La publicité a également considérablement évolué depuis l’époque de la loi relative à la lutte contre le tabagisme et l’alcoolisme, dite loi Évin, ou de celle relative à l’emploi de la langue française, dite loi Toubon, qui régulaient des annonceurs et des médias dont la publicité était le premier métier.
Aujourd’hui, n’importe quel individu croit pouvoir vendre ce qu’il veut, comme il le veut, depuis l’endroit qu’il veut. C’est bien cela qui pose un problème et qui suscite cette demande populaire en faveur d’une meilleure régulation et d’un meilleur encadrement.
J’en veux pour preuve le succès de la consultation publique que Bruno Le Maire et moi-même avons menée à Bercy sur le sujet, mais également l’abondance des témoignages de ces femmes et de ces hommes faisant part, spontanément, des abus et des escroqueries, parfois très graves, dont ils ont été victimes. Nos concitoyens sont exposés à de graves dangers, qui ne sont pas uniquement d’ordre financier, alors que le rapport individuel créé par internet démultiplie les possibilités et complexifie les moyens de contrôle.
Certes, les services de l’État sont à l’œuvre depuis que les pratiques des influenceurs se sont multipliées voilà plusieurs années. Ainsi, la direction générale de la concurrence, de la consommation et de la répression des fraudes (DGCCRF) a déjà eu l’occasion de rappeler à l’ordre les contrevenants. Elle rendra bientôt publics les noms de ceux – une trentaine à ce jour – qui se sont livrés à des pratiques commerciales trompeuses.
Pour autant, force est de le reconnaître, les nouvelles facilités offertes par les réseaux sociaux requièrent – et même imposent – que notre droit soit doté de nouveaux outils, de la même façon que, par le passé, le législateur a modifié son arsenal juridique pour adapter l’encadrement de la publicité aux nouveaux médias qu’étaient alors la radio ou la télévision.
Cette proposition de loi est née dans ce contexte. Je veux saluer ici le travail remarquable des parlementaires : tout d’abord, celui des députés qui se sont saisis de ce sujet, de façon transpartisane, à l’Assemblée nationale ; ensuite, celui des sénateurs, dont la rigueur a déjà permis en commission de lever quelques doutes et de corriger des imperfections.
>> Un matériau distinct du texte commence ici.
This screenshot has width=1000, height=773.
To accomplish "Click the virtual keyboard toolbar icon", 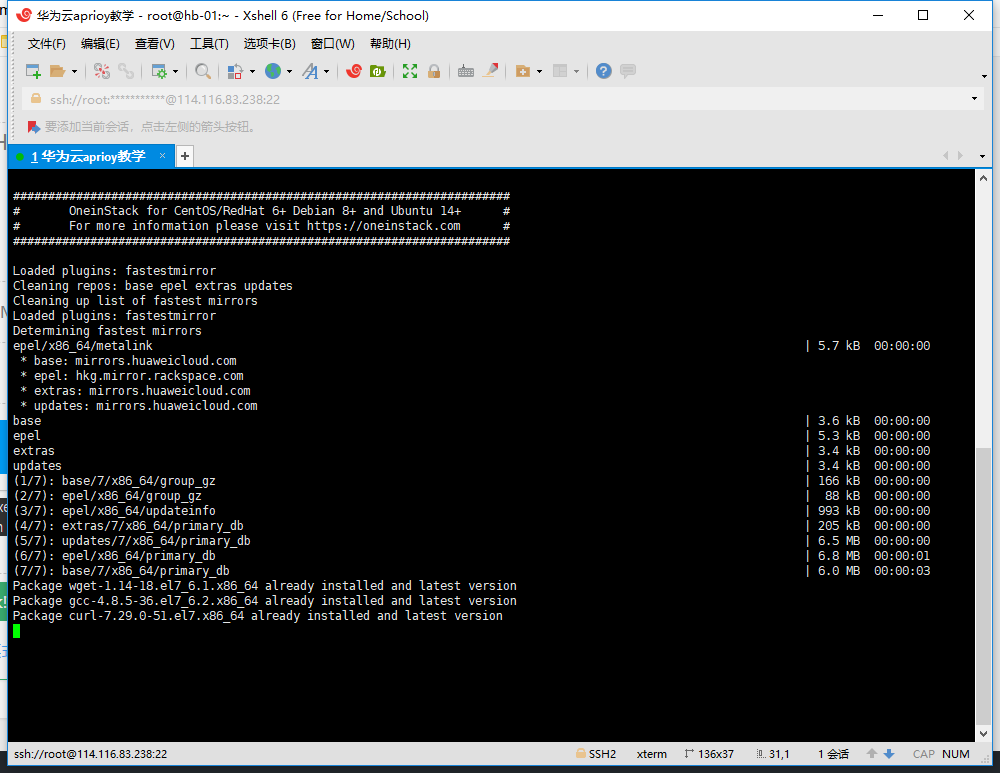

J’ai à cœur d’achever avec vous ce travail aujourd’hui, dans le même esprit de dialogue et de concertation qui nous guide depuis décembre dernier, avec le lancement par Bruno Le Maire de la consultation publique qui a recueilli les avis de plus de 400 professionnels et de près de 20 000 de nos concitoyens, et même depuis bien avant, au regard de la persévérance avec laquelle les services de l’État – je salue de nouveau l’action de la DGCCRF – surveillent ce phénomène.
Nous sommes parvenus dans ce texte à une définition équilibrée et plus claire de ce que doit être l’influence commerciale, à savoir une pratique commerciale devant respecter aussi bien les principes généraux du commerce que l’encadrement de la promotion de certains biens et services.
Nous prévoyons ainsi des règles spécifiques en matière de chirurgie et de médecine esthétique, compte tenu de leur danger immédiat et irréversible sur la santé humaine.
Nous aboutissons également à un nécessaire rappel des droits et des devoirs s’appliquant à ceux qui exercent cette influence commerciale, au même titre – strictement – qu’à l’ensemble des émetteurs, ainsi que des canaux de promotion et de publicité, et à des sanctions dédiées et adaptées à ce cadre spécifique.
Qui dit droits et devoirs s’appliquant à tous, donc aux influenceurs, dit aussi que ce qui ne s’appliquerait qu’à eux constituerait une rupture d’égalité difficilement justifiable. Nous devons ainsi veiller collectivement à ne pas créer une publicité à deux vitesses, si je puis dire, avec des règles très – voire exagérément – strictes, qui ne s’appliqueraient qu’aux influenceurs.
C’est une ligne à laquelle le Gouvernement tient, non par rigidité dogmatique, mais au contraire par pragmatisme : tout le monde – vous, moi, les influenceurs, les annonceurs, les consommateurs – veut un cadre juridique clair et fort, donc à l’abri de toute contestation litigieuse.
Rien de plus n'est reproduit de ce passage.